Entries for locating words and elements
+-------+

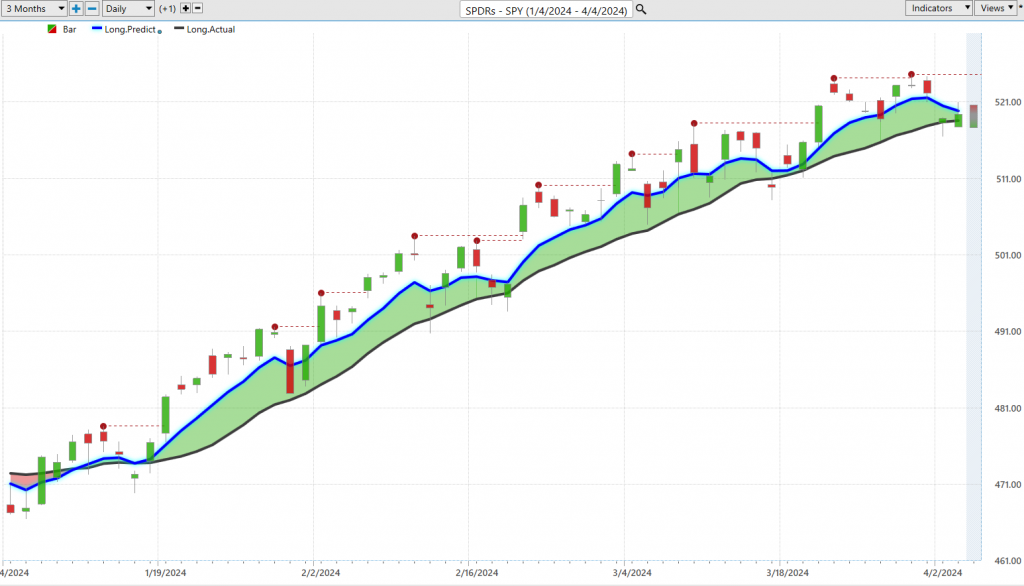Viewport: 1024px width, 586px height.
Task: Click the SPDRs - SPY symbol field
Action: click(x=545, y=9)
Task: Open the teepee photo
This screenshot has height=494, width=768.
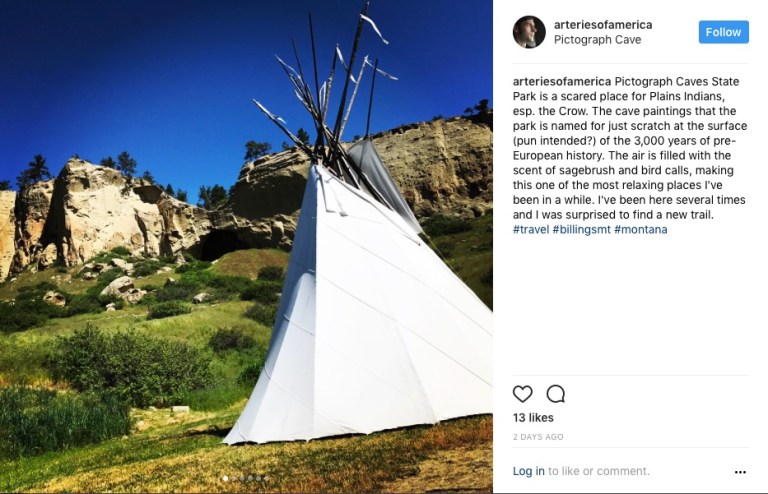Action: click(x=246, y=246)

+-------+

- **Stated problem**: Write out every record above word for word, leaving out the pictures.

- **Correct response**:
Viewport: 1024px width, 586px height.
Task: Click the SPDRs - SPY symbol field
Action: click(x=545, y=9)
Task: Open the teepee photo
This screenshot has height=494, width=768.
Action: click(x=246, y=246)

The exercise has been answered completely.